The ousted cofounder actually had no lawyer, he hates them.

As for our friend lawyer, he's a great attorney, but just for big corporate law.

Hmmm, so the "cofounder" didn't even have a lawyer. Ok, here's a possible guess on what might have happened.

You wanted to build an app for the idea you have. For gyms. From your personality and app, I'm guessing you like working out. You needed someone with some technical ability. Maybe you recruited this cofounder or he was a friend of a friend? Maybe a close friend? You made a deal with him because you couldn't pay him, but "generous equity" in the company. He stayed at your house etc, because he wasn't getting paid in real money while you guys were building the app. I have a hunch you had a lot more business experience and money in the bank. Then it sounds like its likely a combination of him being a bit over his head and realizing that he wasn't a real cofounder and was just an employee. Then you decide to fire him and he says, "Hey wait, I've been working for free all this time!". Then the legal bit ensues and you have to "pay him" for his portion of the company that he likely said was for his work.

Did I get close?

And your comments about the lawyer are definitely not the kind of thing I would do publicly about a friend and definitely gives me insight into your character in general. You might want to reconsider keeping this public.

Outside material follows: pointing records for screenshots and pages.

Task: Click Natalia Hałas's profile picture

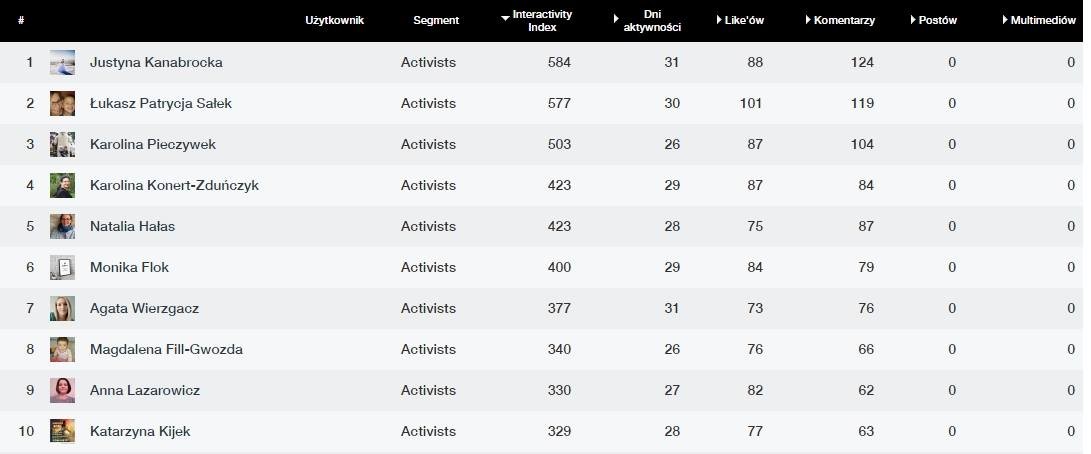Action: 62,226
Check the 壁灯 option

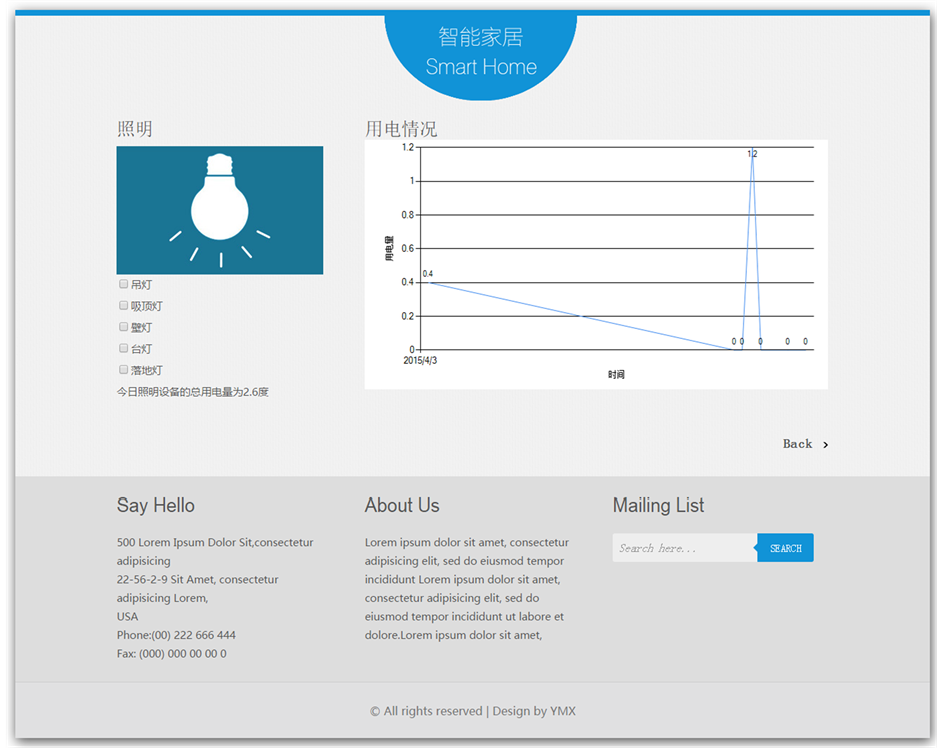124,327
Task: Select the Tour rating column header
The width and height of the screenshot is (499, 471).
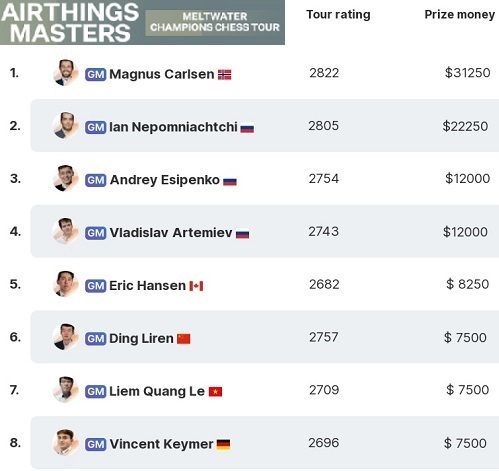Action: 338,15
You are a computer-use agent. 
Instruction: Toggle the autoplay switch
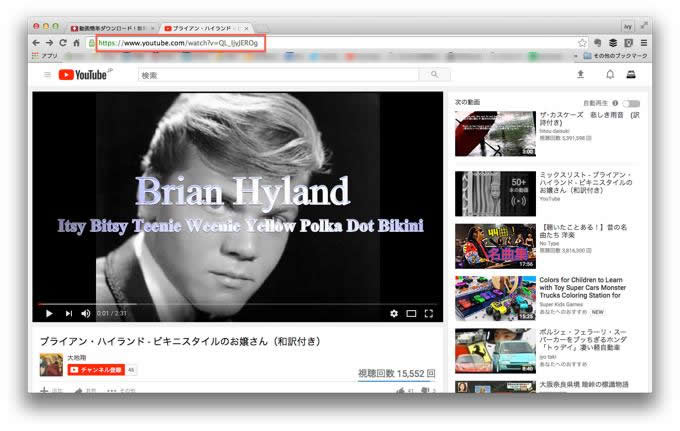(631, 102)
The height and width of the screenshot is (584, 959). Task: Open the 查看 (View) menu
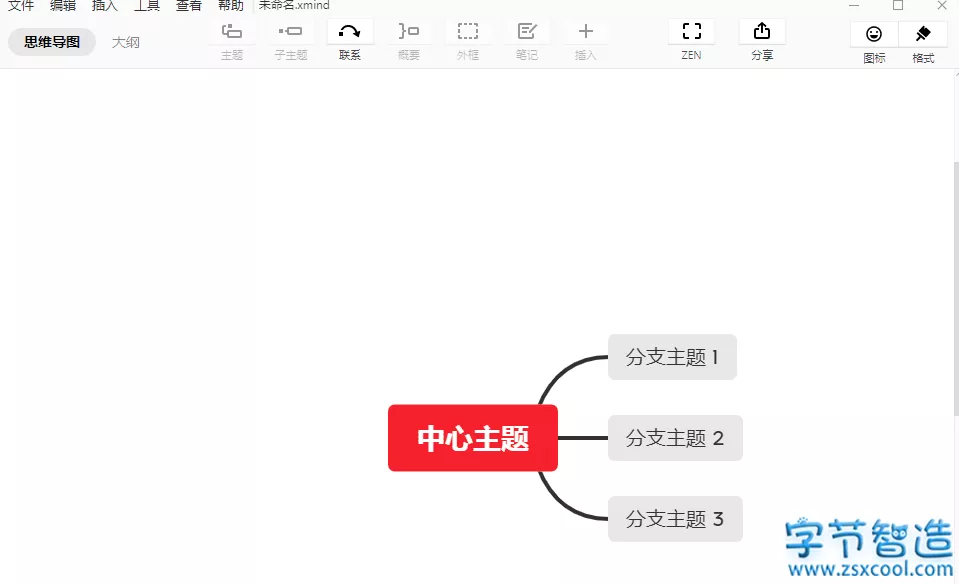pos(189,6)
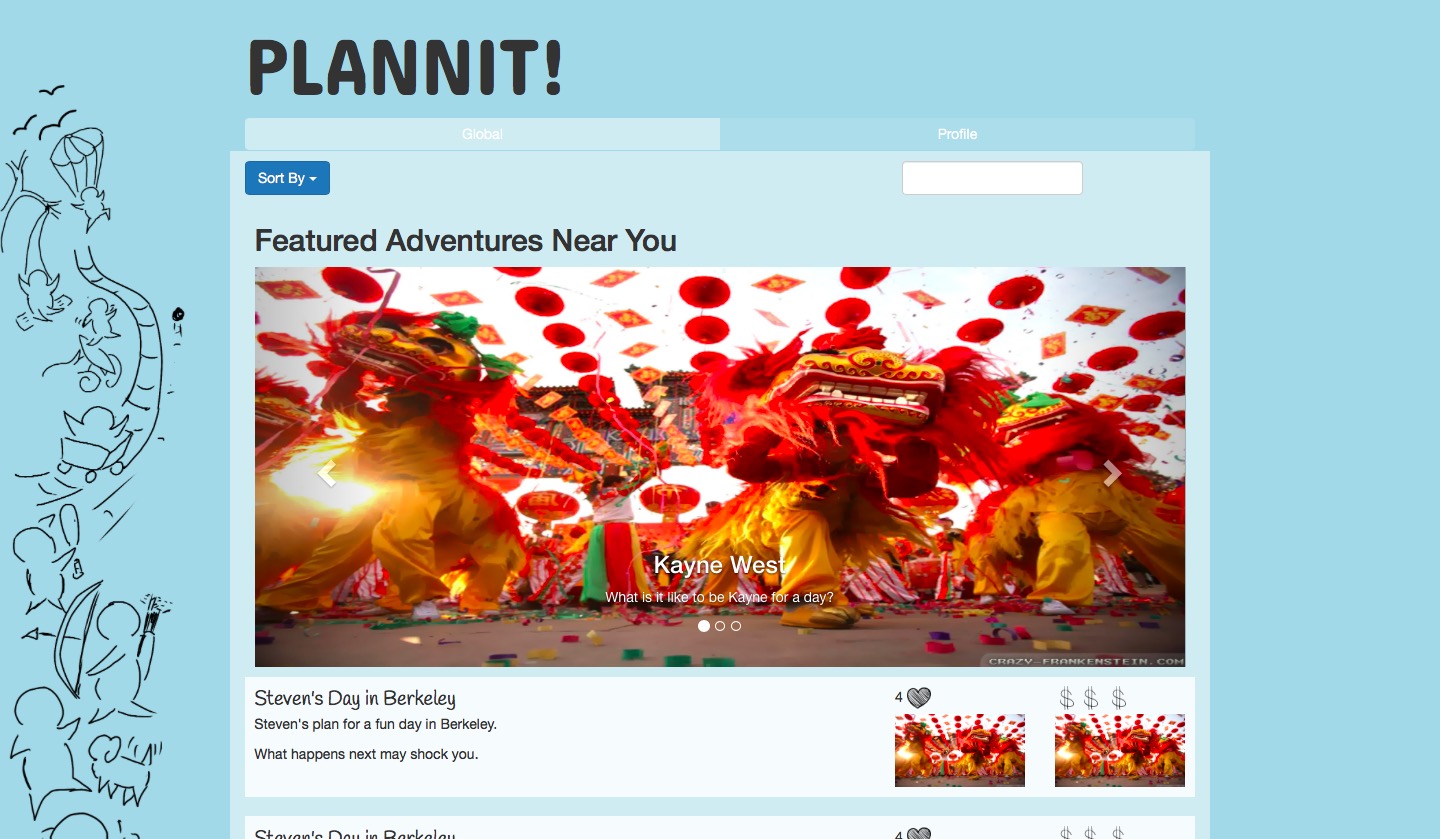The width and height of the screenshot is (1440, 839).
Task: Like Steven's Day in Berkeley heart icon
Action: pyautogui.click(x=918, y=697)
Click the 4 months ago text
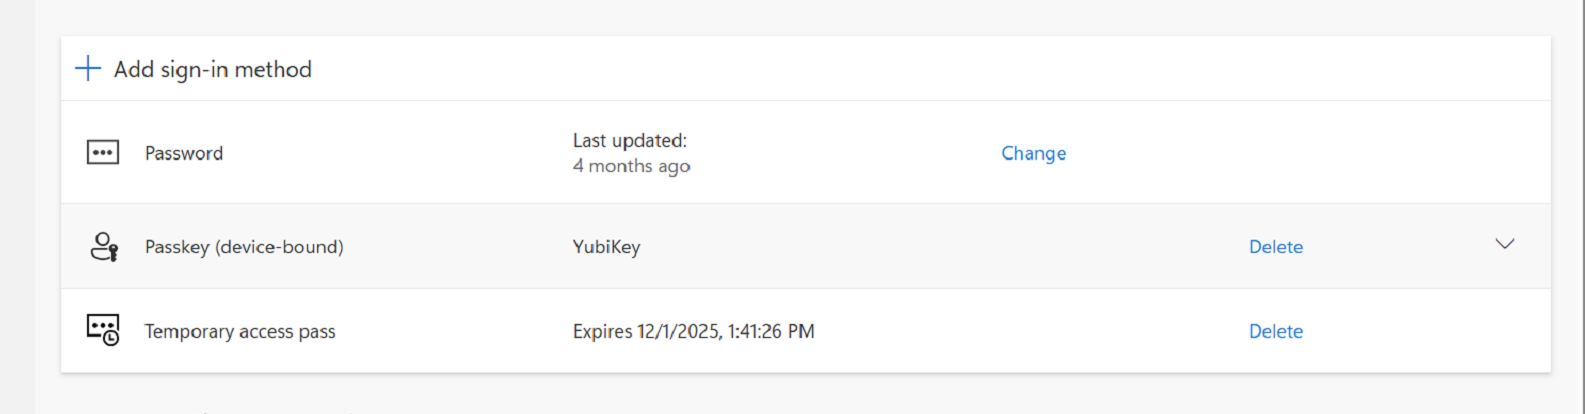 point(631,166)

This was our previous company, two years ago. It was an event product.

We each had equal equity and equal pay. He was a fine designer and developer and was able to rapidly prototype for us just fine before.

Our vision for the product was very similar, and this was our focus 100% of the time. We quit our jobs, moved out to California together, and were living in a house working on this product day in and day out.

But after our living situation improved (nice food, house, car) his motivation to work disappeared completely.

I'd say he got a pretty nice payout considering that company didn't end up going anywhere.